Achievements By Sachin
Lies, Deep Lies, and Then Statistics?
Let’s take an example of how restricted or biased analysis of data can portray a skewed view. Especially if this analysis is done by not considering other constraints. I have these data collected through some readings on the online cricket channels, and apologize to not have the source right now (but will try to update this later).
A common allegation with Sachin is that he does not have a good WIN rate when he scores a hundred vs other cricket icons like Ricky Ponting. Yes, India has won 39.22% of the matches in which Tendulkar has scored a hundred. The figure for Ricky Ponting is 71.05% (not 73.17% as offered by some, because we do need to adjust for centuries in both innings of a Test match. One of the basic mistakes in such analysis is to count the same thing twice).
However, in no way can it be concluded from this data that Ponting is a better match winner than Tendulkar — simply because the assessment looks at the wrong numbers to arrive at the wrong result.
The numbers could have been significant if and only if the rest of the parameters had been the same for these two batsmen.
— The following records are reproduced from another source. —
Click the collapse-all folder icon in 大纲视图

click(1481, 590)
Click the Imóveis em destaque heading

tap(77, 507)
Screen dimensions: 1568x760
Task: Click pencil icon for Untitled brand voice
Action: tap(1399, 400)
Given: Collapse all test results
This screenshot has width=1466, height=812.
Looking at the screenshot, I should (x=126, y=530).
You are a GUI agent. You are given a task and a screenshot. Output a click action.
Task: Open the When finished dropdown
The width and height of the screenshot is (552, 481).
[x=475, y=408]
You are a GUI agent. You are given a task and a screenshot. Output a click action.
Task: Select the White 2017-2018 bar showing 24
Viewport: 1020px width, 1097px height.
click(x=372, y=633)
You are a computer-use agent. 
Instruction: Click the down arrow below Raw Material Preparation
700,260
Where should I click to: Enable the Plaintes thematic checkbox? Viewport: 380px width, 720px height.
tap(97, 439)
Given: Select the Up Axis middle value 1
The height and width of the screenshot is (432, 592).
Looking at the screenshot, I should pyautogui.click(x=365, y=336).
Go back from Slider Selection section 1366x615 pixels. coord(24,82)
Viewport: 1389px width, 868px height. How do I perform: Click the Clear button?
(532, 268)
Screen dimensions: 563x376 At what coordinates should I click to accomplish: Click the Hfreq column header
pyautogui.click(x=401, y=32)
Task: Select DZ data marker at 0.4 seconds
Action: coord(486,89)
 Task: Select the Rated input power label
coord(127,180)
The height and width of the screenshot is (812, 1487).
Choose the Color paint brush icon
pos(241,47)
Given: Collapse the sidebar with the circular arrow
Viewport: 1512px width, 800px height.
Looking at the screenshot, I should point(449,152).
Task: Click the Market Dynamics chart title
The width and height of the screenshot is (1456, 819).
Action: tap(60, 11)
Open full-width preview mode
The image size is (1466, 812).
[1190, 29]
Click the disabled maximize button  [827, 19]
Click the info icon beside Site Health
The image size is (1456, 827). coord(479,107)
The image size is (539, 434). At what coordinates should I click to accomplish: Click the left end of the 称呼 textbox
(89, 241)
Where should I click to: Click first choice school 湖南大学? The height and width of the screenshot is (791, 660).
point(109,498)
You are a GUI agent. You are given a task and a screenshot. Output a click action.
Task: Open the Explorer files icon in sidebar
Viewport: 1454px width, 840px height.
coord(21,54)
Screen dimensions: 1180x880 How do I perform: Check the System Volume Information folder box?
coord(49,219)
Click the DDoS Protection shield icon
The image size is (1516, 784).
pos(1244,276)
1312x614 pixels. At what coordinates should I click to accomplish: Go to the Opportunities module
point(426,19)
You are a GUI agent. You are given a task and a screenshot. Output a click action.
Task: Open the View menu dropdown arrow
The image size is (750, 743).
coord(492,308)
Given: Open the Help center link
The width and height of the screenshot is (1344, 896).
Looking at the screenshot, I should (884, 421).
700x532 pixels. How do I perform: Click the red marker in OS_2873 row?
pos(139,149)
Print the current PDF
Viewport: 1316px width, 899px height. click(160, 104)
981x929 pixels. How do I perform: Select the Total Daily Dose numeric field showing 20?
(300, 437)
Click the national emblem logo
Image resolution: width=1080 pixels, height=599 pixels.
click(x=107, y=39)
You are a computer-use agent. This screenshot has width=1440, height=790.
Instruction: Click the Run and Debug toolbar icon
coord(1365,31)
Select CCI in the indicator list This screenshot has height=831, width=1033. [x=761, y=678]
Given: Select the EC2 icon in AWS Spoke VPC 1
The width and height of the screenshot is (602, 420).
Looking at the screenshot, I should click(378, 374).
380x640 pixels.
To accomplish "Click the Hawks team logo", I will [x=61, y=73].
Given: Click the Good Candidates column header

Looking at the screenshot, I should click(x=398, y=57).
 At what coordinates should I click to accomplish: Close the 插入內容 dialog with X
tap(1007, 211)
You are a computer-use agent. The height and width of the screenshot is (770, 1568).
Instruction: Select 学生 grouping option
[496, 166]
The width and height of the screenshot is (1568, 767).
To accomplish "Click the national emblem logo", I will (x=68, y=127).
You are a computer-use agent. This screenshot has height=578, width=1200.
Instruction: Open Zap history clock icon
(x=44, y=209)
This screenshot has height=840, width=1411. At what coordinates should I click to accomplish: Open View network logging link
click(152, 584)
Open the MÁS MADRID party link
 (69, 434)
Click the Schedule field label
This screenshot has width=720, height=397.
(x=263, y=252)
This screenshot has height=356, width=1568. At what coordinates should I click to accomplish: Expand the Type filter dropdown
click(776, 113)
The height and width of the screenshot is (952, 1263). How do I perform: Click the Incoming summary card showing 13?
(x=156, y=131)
We can perhaps even ignore whether the two masters played against sides of the same strength and had the same batting depth in their own sides to support them. However, when it comes to comparing match-winning capabilities, this method holds water if and only if the bowling firepower to demolish the opposition was the same in both cases.
And that is absolutely not true. Ponting went into most of his victorious matches with Glenn McGrath, Brett Lee, Jason Gillespie and Shane Warne bowling for Australia. India never had bowlers of that quality. The average of the Australian bowlers while Ponting batted for them was 28.96. The corresponding figure for Indian bowlers with Tendulkar in the side was 35.35. The gap is too wide to even merit a comparison.
It is simple enough to understand. Both batsmen put runs on the board, but the Australian bowlers bowled out the opposition far more cheaply and frequently than the Indian bowlers.
Sachin’s critics will vehemently say numbers reveal more than they hide, while his fans will exactly say its the converse. I would say, there is some element of factual data which supports both. And I definitely do not personally feel that Sachin is the God of Cricket. But he definitely was one of the major achievers in cricket. To put things in perspective, I can summarize that statistical comparison of data needs to be done with an equally comparable and equally large sample size.
Sachin has played over 200 cricket tests (the highest by any player) and played for over 24 years. The fact that he could manage this which no one else has, is in itself a great feat, and we should leave it at that. A player can be brilliant for 2 or 3 years compared to rest (take the case of the breathtaking triple test centuries by Viru Sehwag), but to play consistently for ~24 long years in an international sport is not common. Maintaining the physical fitness, adapting and improving cricketing skills, and maintaining the mental motivation needs to be applauded (in spite of the huge fan following and expectations pressure).
Lastly, it’s not just data which dictates performances, but also how inspiring cricketers have been (both to the cricket following public and to the future lot of upcoming cricketers). In the early 1990s, how many people used to watch India play ODI with the same interest before and after Sachin got out? The Indian cricket situation since has seen a good change. We have many such cricketers in the current generation which people find inspiring to watch.